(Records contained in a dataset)
* * *

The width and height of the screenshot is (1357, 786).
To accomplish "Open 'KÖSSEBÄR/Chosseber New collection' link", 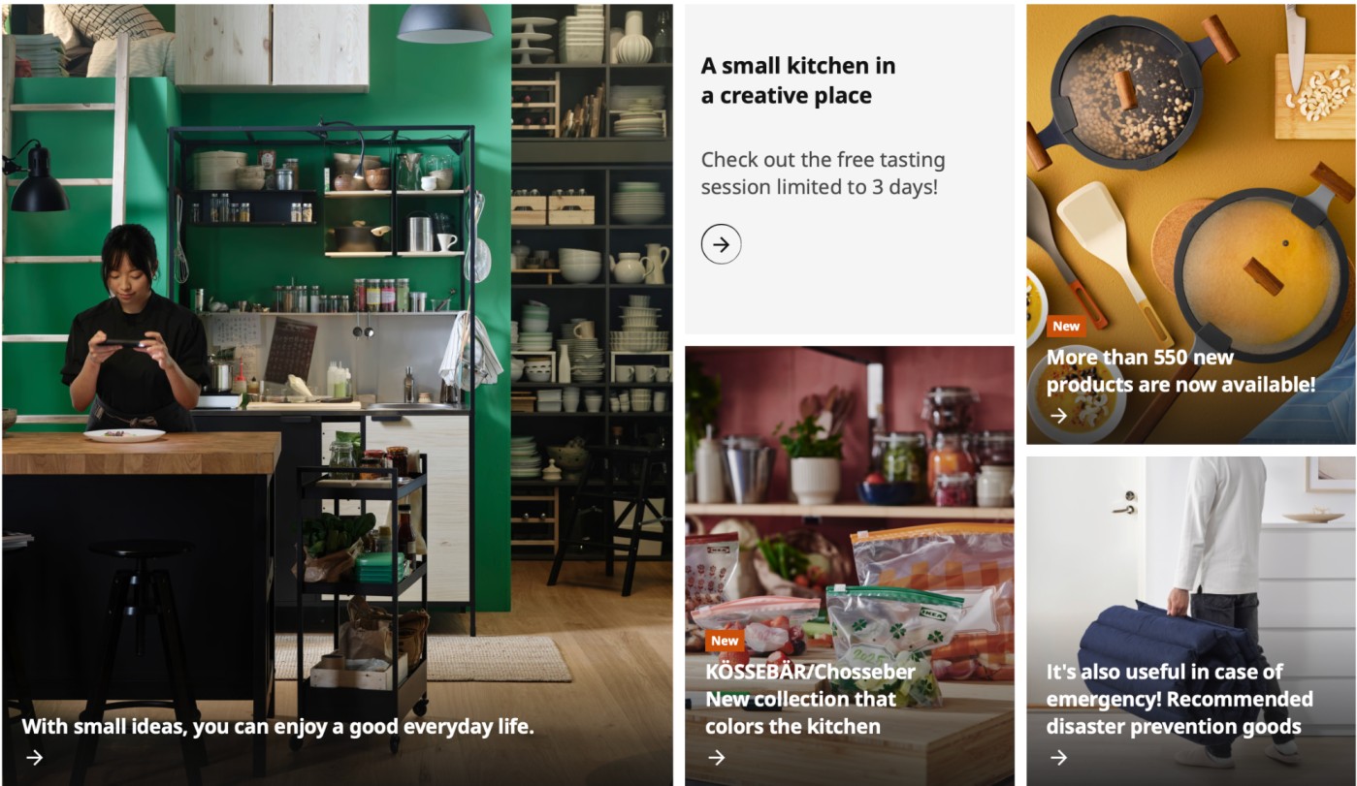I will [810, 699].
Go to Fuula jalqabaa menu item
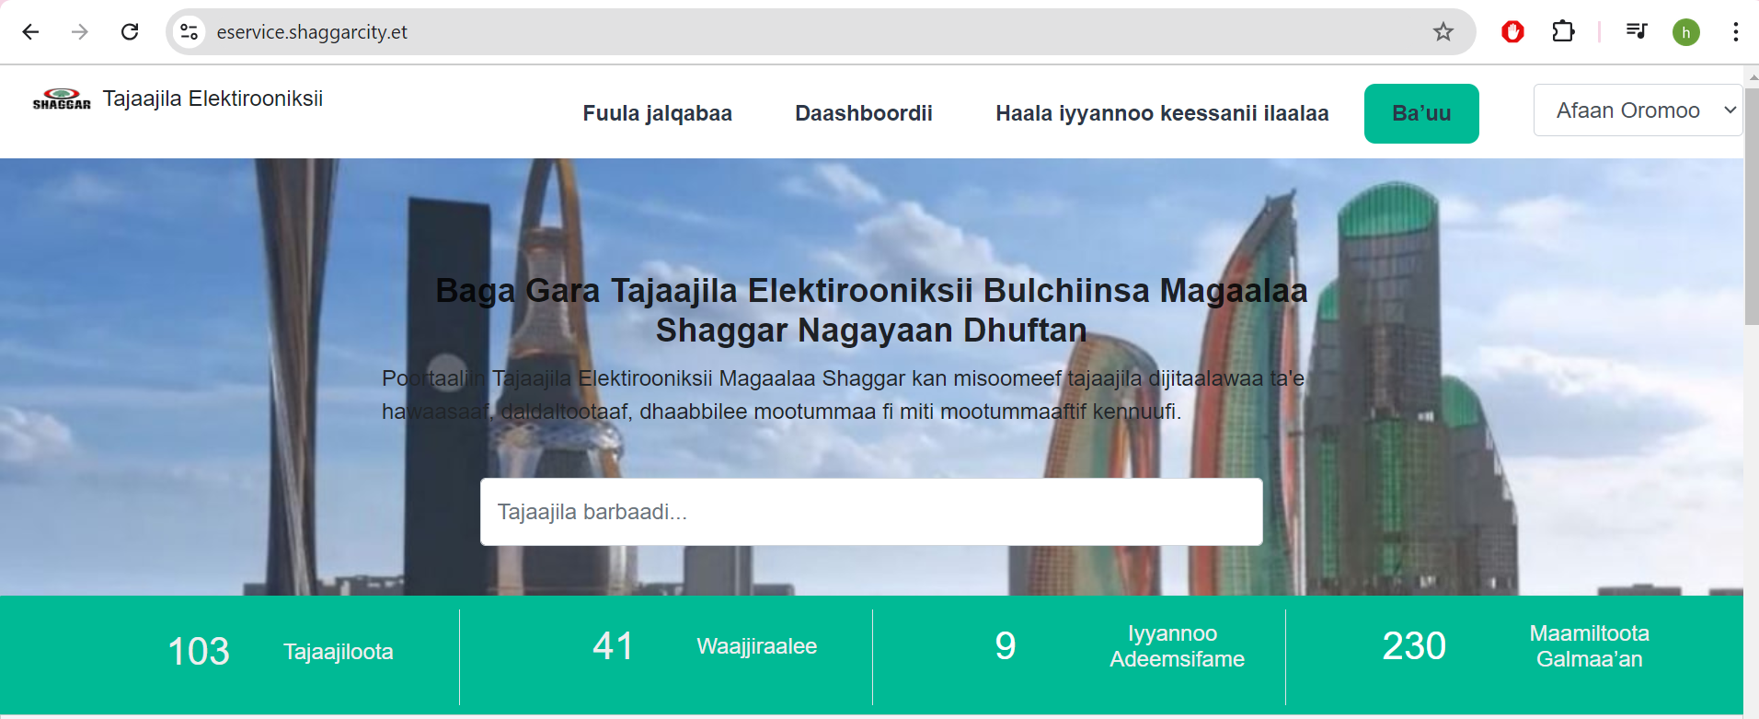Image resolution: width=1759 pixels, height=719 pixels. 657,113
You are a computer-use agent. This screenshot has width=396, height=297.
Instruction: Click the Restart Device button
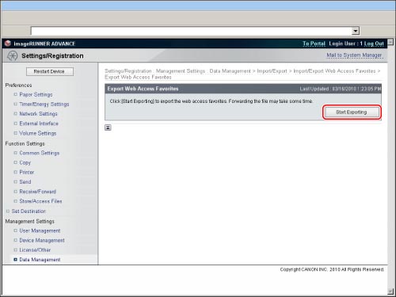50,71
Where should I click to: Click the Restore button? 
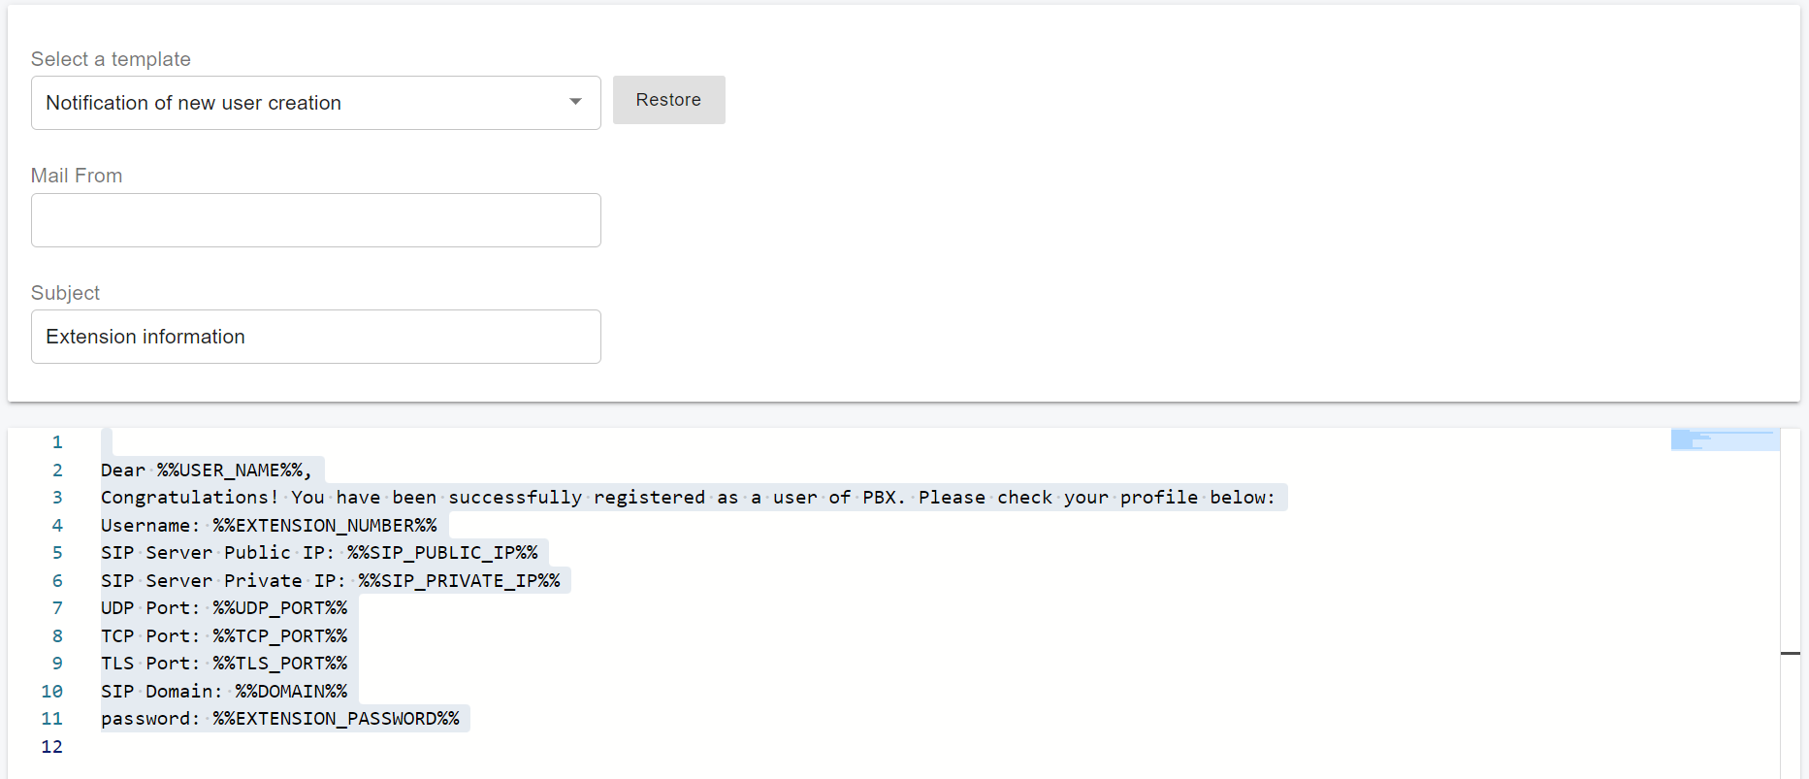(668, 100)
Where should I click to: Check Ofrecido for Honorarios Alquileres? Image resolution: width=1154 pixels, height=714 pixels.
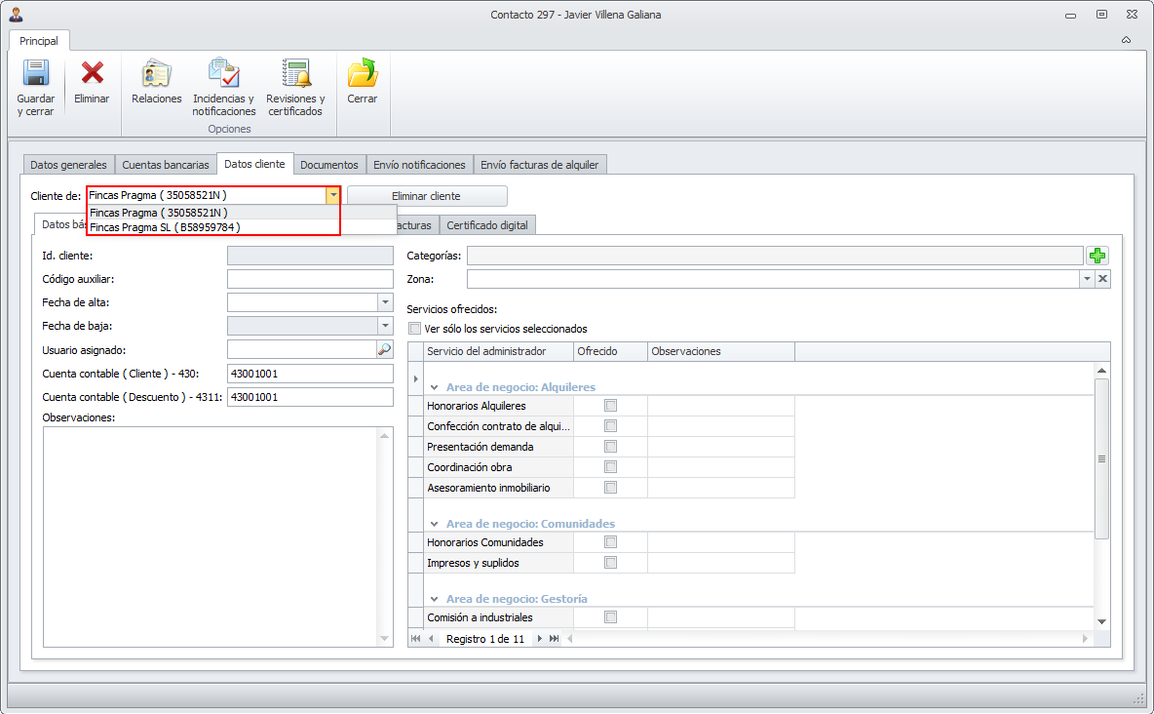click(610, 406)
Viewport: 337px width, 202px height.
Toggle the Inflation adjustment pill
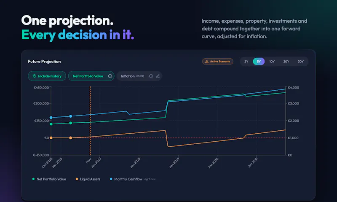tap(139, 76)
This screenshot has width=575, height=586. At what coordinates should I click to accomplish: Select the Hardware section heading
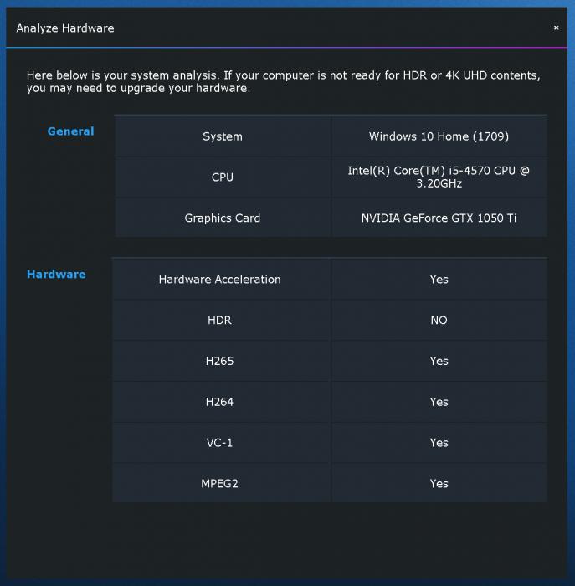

* * *

EXERCISE
Taking the entries as a whole, work out how many lines contain the string "This". Respond with only the number.

REPLY TO THE EXERCISE
2